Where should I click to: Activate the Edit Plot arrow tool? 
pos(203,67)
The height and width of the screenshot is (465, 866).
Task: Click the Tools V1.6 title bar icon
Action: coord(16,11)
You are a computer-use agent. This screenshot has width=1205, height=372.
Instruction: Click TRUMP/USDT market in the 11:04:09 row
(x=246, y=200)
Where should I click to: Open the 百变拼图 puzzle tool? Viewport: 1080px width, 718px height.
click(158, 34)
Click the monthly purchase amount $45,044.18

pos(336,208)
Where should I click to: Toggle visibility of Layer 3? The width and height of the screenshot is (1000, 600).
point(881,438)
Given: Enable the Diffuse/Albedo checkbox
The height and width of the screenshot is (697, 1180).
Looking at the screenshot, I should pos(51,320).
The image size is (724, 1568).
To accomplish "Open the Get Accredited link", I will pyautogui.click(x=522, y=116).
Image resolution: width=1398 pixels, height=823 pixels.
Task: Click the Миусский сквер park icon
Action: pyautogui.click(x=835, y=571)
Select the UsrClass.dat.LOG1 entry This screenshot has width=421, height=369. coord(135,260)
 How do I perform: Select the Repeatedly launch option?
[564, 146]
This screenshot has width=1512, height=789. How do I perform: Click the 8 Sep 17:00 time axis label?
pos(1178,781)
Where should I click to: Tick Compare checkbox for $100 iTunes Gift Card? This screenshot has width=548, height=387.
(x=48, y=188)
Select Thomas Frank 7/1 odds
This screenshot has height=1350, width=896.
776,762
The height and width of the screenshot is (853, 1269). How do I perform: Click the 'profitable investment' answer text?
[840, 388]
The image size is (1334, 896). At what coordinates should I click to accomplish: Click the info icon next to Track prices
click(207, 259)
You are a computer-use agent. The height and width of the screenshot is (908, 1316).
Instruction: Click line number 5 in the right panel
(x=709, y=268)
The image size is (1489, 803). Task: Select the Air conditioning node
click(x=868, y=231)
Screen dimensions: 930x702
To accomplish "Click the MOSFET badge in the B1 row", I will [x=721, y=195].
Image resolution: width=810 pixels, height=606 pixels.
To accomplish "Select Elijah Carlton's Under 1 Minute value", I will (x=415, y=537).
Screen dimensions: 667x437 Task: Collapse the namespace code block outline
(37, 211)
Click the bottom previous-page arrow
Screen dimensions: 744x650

^^^^^^^^^^^^^^^^

* PROBLEM REQUIREMENTS *
The answer should consist solely of the lines from the first line above through the one with "Screen dimensions: 930x702", both included, repeated exactly.

* EXPECTED ANSWER *
Where should I click to: Activate the Edit Plot arrow tool? 
pos(203,67)
The height and width of the screenshot is (465, 866).
Task: Click the Tools V1.6 title bar icon
Action: coord(16,11)
You are a computer-use agent. This screenshot has width=1205, height=372.
Instruction: Click TRUMP/USDT market in the 11:04:09 row
(x=246, y=200)
Where should I click to: Open the 百变拼图 puzzle tool? Viewport: 1080px width, 718px height.
click(158, 34)
Click the monthly purchase amount $45,044.18

pos(336,208)
Where should I click to: Toggle visibility of Layer 3? The width and height of the screenshot is (1000, 600).
point(881,438)
Given: Enable the Diffuse/Albedo checkbox
The height and width of the screenshot is (697, 1180).
Looking at the screenshot, I should pos(51,320).
The image size is (724, 1568).
To accomplish "Open the Get Accredited link", I will pyautogui.click(x=522, y=116).
Image resolution: width=1398 pixels, height=823 pixels.
Task: Click the Миусский сквер park icon
Action: pyautogui.click(x=835, y=571)
Select the UsrClass.dat.LOG1 entry This screenshot has width=421, height=369. coord(135,260)
 How do I perform: Select the Repeatedly launch option?
[564, 146]
This screenshot has width=1512, height=789. How do I perform: Click the 8 Sep 17:00 time axis label?
pos(1178,781)
Where should I click to: Tick Compare checkbox for $100 iTunes Gift Card? This screenshot has width=548, height=387.
(x=48, y=188)
Select Thomas Frank 7/1 odds
This screenshot has height=1350, width=896.
776,762
The height and width of the screenshot is (853, 1269). How do I perform: Click the 'profitable investment' answer text?
[840, 388]
The image size is (1334, 896). At what coordinates should I click to accomplish: Click the info icon next to Track prices
click(207, 259)
You are a computer-use agent. The height and width of the screenshot is (908, 1316).
Instruction: Click line number 5 in the right panel
(x=709, y=268)
The image size is (1489, 803). Task: Select the Air conditioning node
click(x=868, y=231)
Screen dimensions: 930x702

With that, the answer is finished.